La mañana parece estancada o prendida a los infinitos hilos de neblina que ocultan la ciudad. Afuera hace frío, lo sé; siempre hace frío en mañana así. En el reducido espacio de mi estudio la tibieza del radiador se extiende en suaves oleadas. Durante un rato observo los libros y me doy cuenta, acaso por primera vez, de la exacta geometría que los constituye.
El perímetro interior de la biblioteca se ha ido convirtiendo en un mural de formas paralelepípedas, en algo más cercano a un cuadro cubista que a una habitación habitada. El saber, los mundos ficticios, las reproducciones artísticas, todo está regulado por el exacto número de líneas que caben en cada página, por los centímetros que componen el área de cada lámina y de cada cubierta y portada. Puede que nunca contenga la biblioteca todo el saber, todos los libros escritos y lo que aún se han de escribir, lo dicho y lo pensado, lo musitado y lo negado, como soñó Jorge Luis Borges, o acaso él se refiriera a una teoría filosófica y su contraria, un axioma matemático y el que lo refuta. Tampoco albergará el elenco completo de personajes literarios, ni todos los escenarios, y mucho menos todas las tramas posibles, y aun las imposibles. Eso sí, todo lo que haya estará regido por las estrictas normas que marca la geometría.
Me doy cuenta ahora de la enorme distancia que lo separa de la vida. Aquí no hay formas proporcionales, ni reglas establecidas, ni líneas que apuntan a un fin último. No existe la certeza matemática ni la regla de la perspectiva. Todo puede ser posible e imposible, contradictorio incluso hasta un límite que no se dará nunca en las creaciones humanas. ¿Importa eso verdaderamente? ¿Importa que en el mundo predomine el caos y la confusión?, ¿los trazados curvos, las revueltas y las indecisiones?
No, no creo que importe porque forma parte de su riqueza. Tampoco debemos olvidar que es ley natural y nada podemos hacer por cambiarla. El Arte, o sería mejor decir, ciertas exploraciones artísticas se han acercado a esa vida caótica, incomprensible y absurda. Un arte que se complace en registrar los mínimos detalles, las zonas oscuras, el paso del tiempo. Un arte, a su vez, que es desmitificador, y para el que las áureas reglas de la proporción carecen de sentido y de justificación histórica. Un arte que es el resultado de experiencias históricas que le han ido abriendo algunas puertas y cerrando otras para siempre.

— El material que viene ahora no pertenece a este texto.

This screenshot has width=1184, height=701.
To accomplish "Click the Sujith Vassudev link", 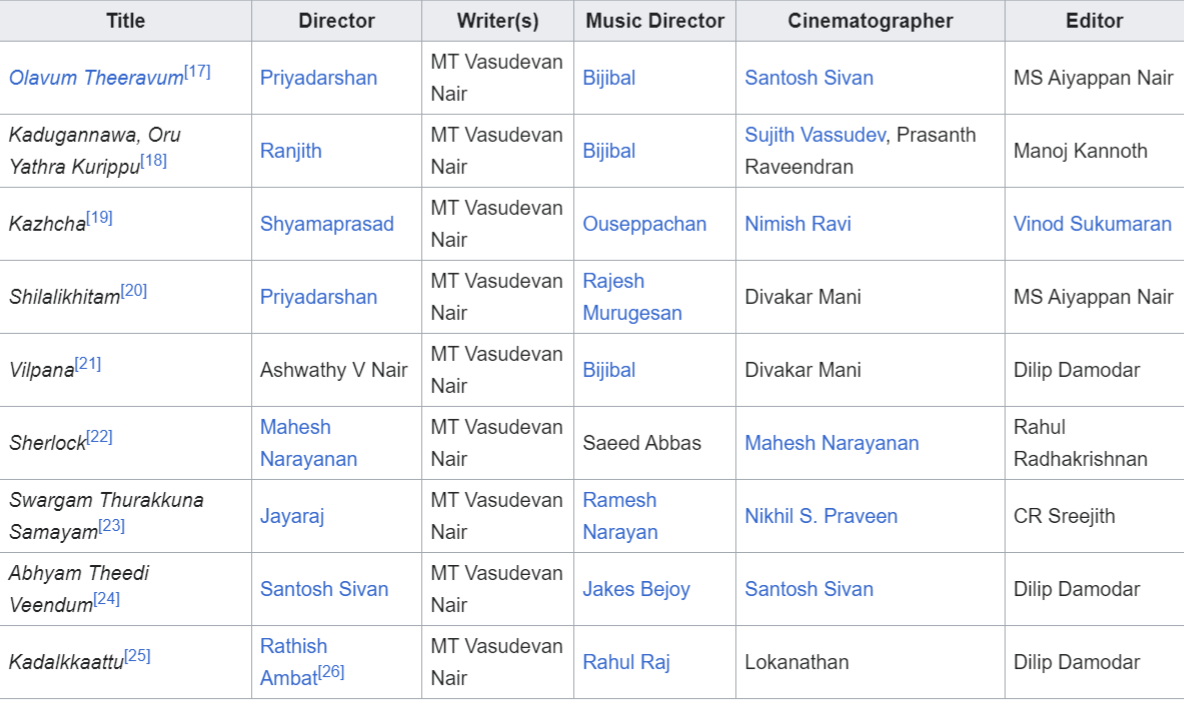I will click(815, 135).
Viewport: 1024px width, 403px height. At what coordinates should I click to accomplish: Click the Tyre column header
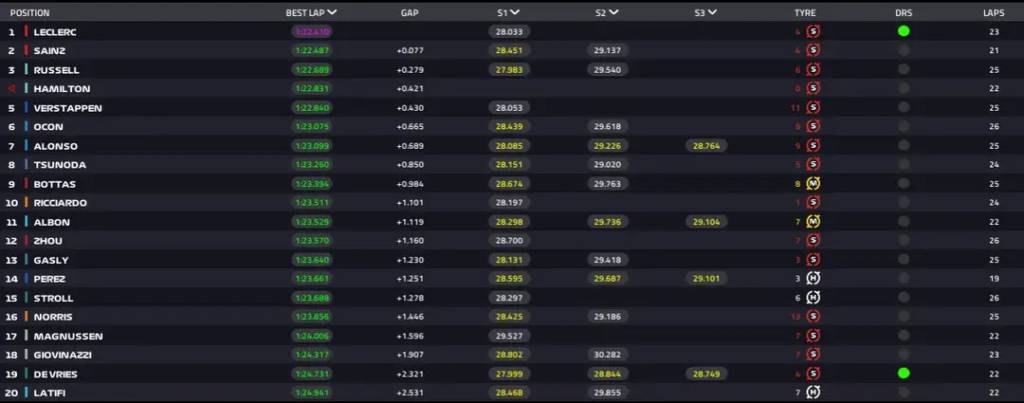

Me sorprende aún cada día, a pesar del tiempo transcurrido y del tiempo dedicado a reflexionar sobre ello, que el arte se interese por lo deforme, por lo obsceno, por lo repulsivo. Es como si las líneas que la Estética romántica rechazó, hayan terminado por emerger dos siglos más tarde para terminar confundiéndose con aquello que lo negaba y que intentaba neutralizarlo u ocultarlo. El arte, los artistas, la sociedad, han decidido sustituir lo sublime por lo obsceno, su reverso simétrico. En poco menos de dos siglos hemos pasado de la belleza sublime al horror sublime como si todo aquello que nos prohibimos haya terminado por explotar y ahora nos complazcamos en la desagradable belleza que se esconde en lo deforme, lo horroroso, lo repugnante y lo abyecto.